• WHAT YOU SHOULD DO: Your copy should start at the line with "This screenshot has height=812, width=1498." and end at the line with "Viewport: 1400px width, 845px height." in the data below. Transcribe only those lines, exactly, pictures excluded.

• DATA SECTION:

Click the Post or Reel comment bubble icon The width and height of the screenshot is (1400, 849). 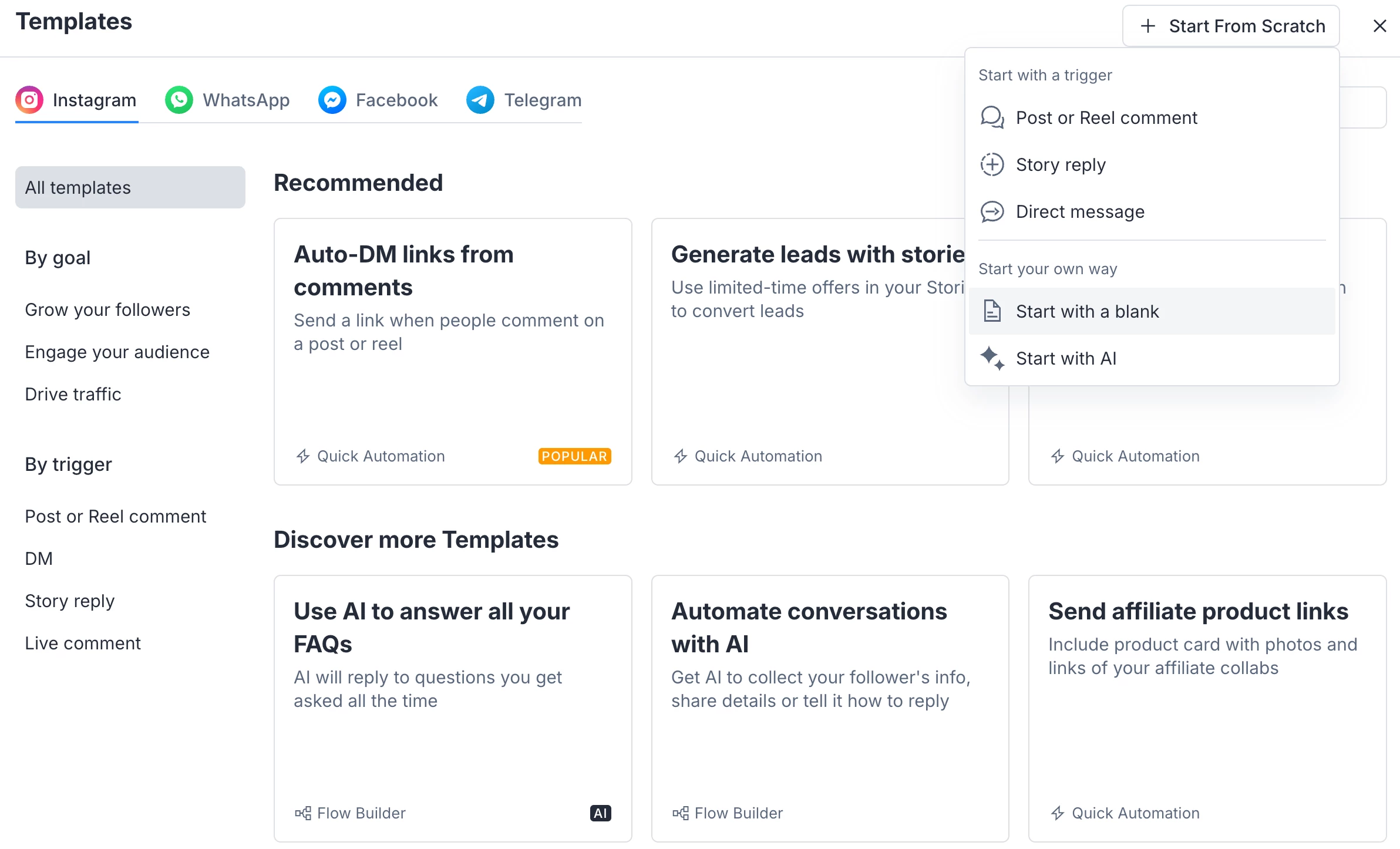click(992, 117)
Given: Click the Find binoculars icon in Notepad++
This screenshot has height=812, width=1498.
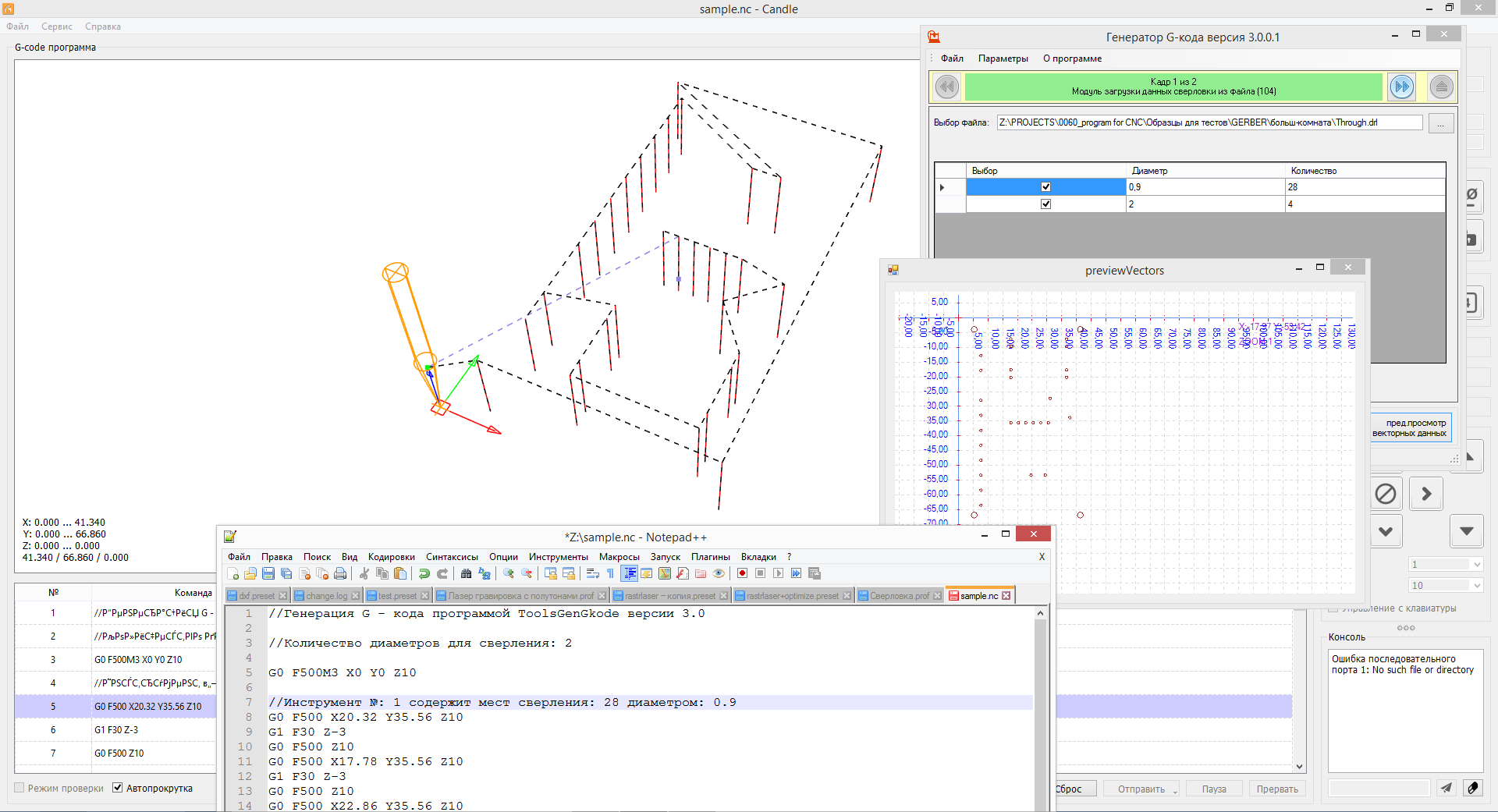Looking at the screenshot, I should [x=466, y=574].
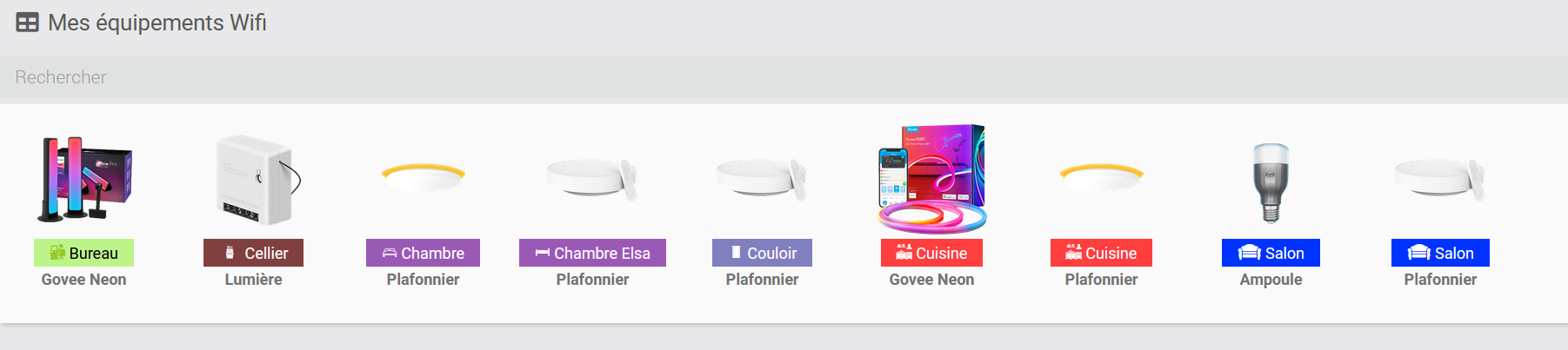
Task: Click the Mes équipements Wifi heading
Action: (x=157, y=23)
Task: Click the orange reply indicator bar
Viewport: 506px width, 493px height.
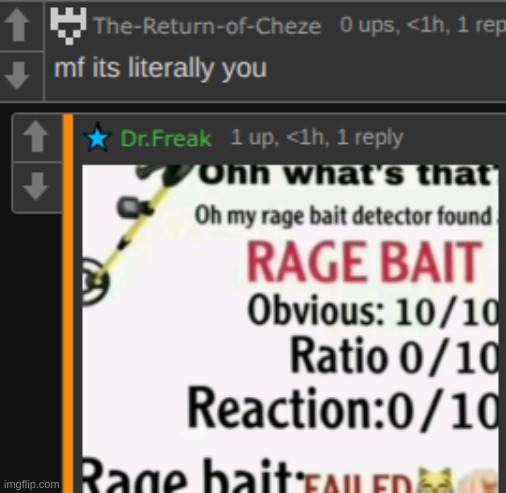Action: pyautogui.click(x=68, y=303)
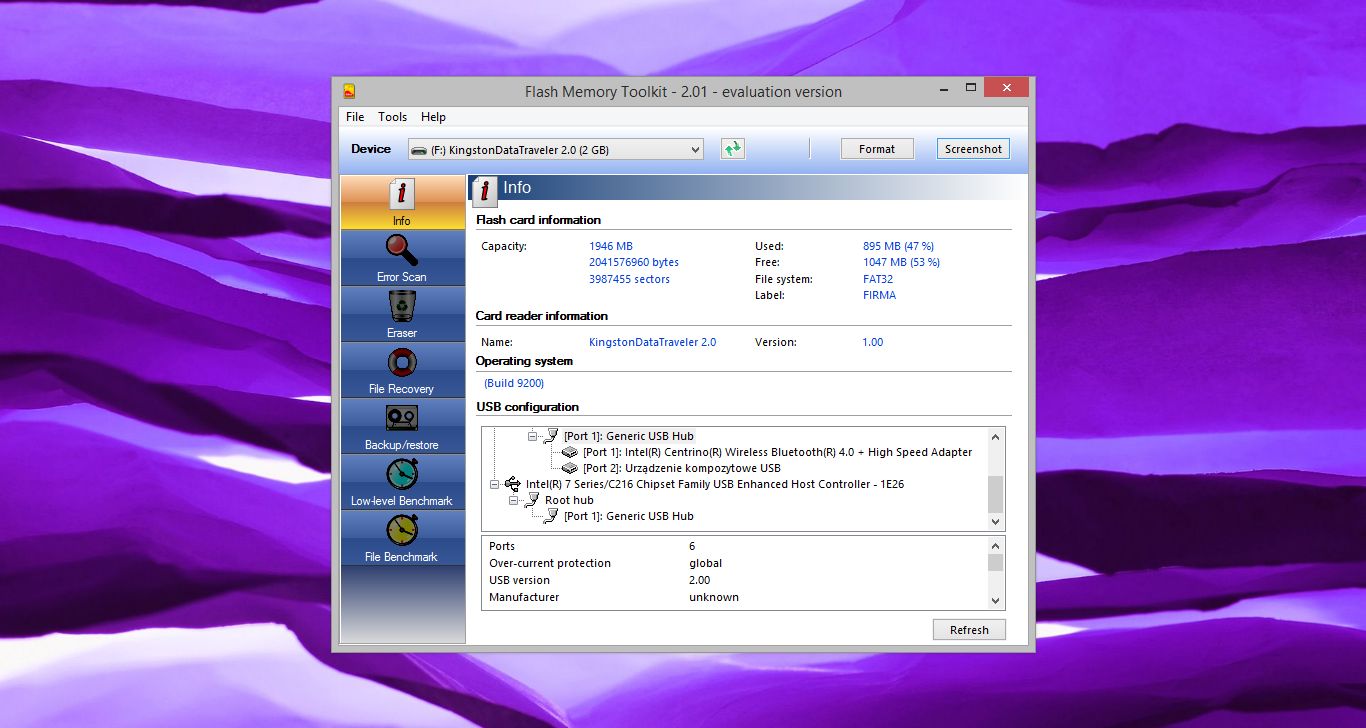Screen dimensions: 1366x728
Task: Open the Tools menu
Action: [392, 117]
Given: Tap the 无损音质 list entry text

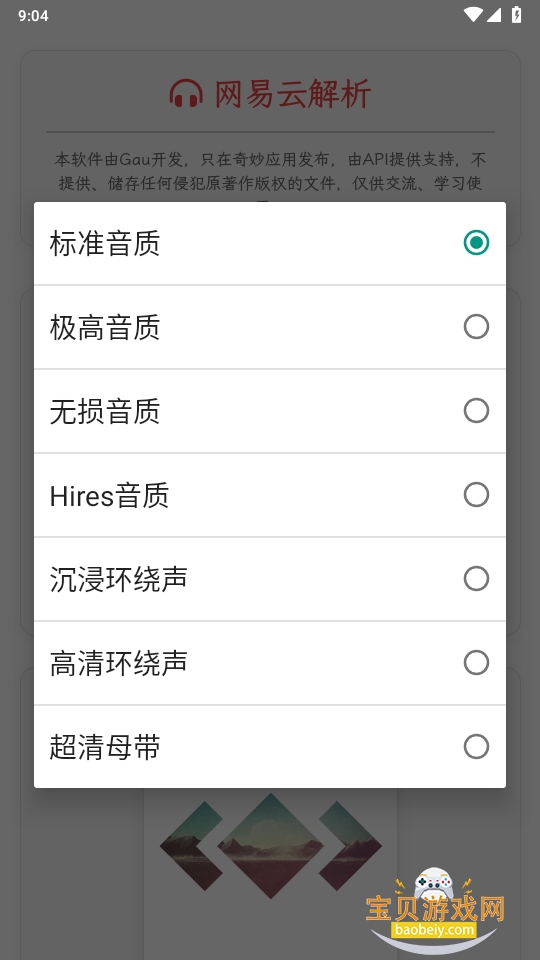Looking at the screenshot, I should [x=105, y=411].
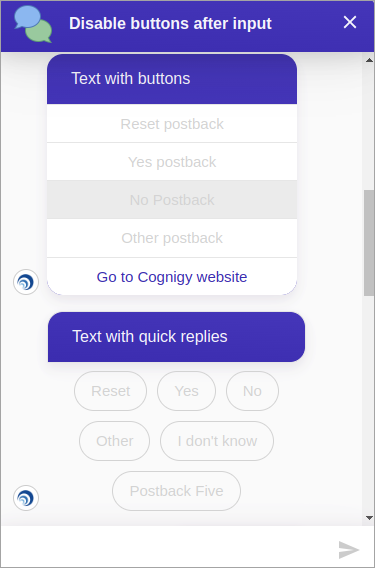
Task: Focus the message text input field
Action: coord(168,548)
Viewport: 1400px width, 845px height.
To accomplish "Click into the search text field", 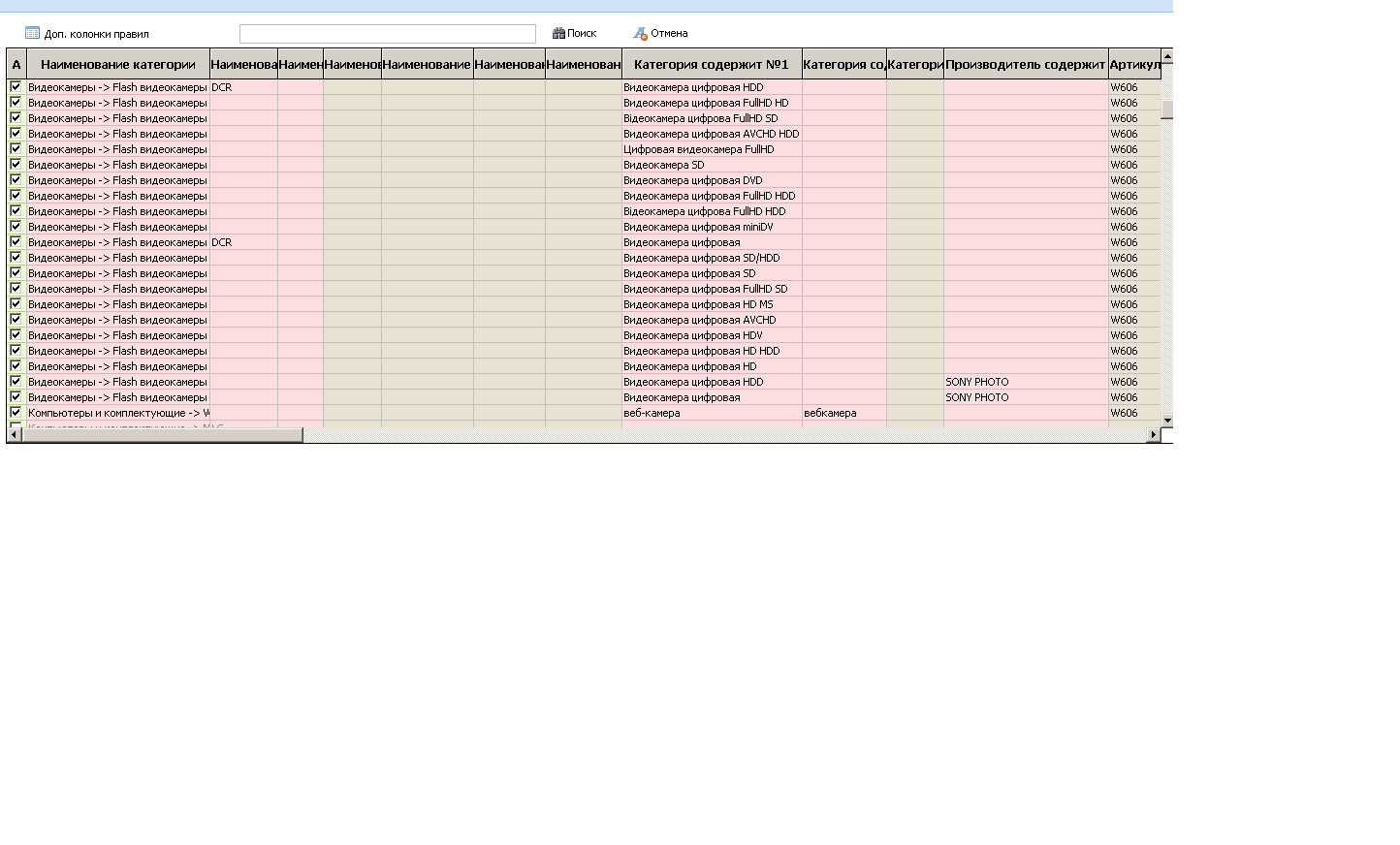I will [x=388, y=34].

• RESPONSE BOX:
This screenshot has height=812, width=1498.
Looking at the screenshot, I should [x=466, y=574].
Task: Click the Mes équipements Wifi heading
Action: (x=157, y=23)
Task: Click the orange reply indicator bar
Viewport: 506px width, 493px height.
Action: pyautogui.click(x=68, y=303)
Screen dimensions: 1366x728
Task: Open the Tools menu
Action: [392, 117]
Given: Tap the 无损音质 list entry text

Looking at the screenshot, I should [x=105, y=411].
Task: Focus the message text input field
Action: coord(168,548)
Viewport: 1400px width, 845px height.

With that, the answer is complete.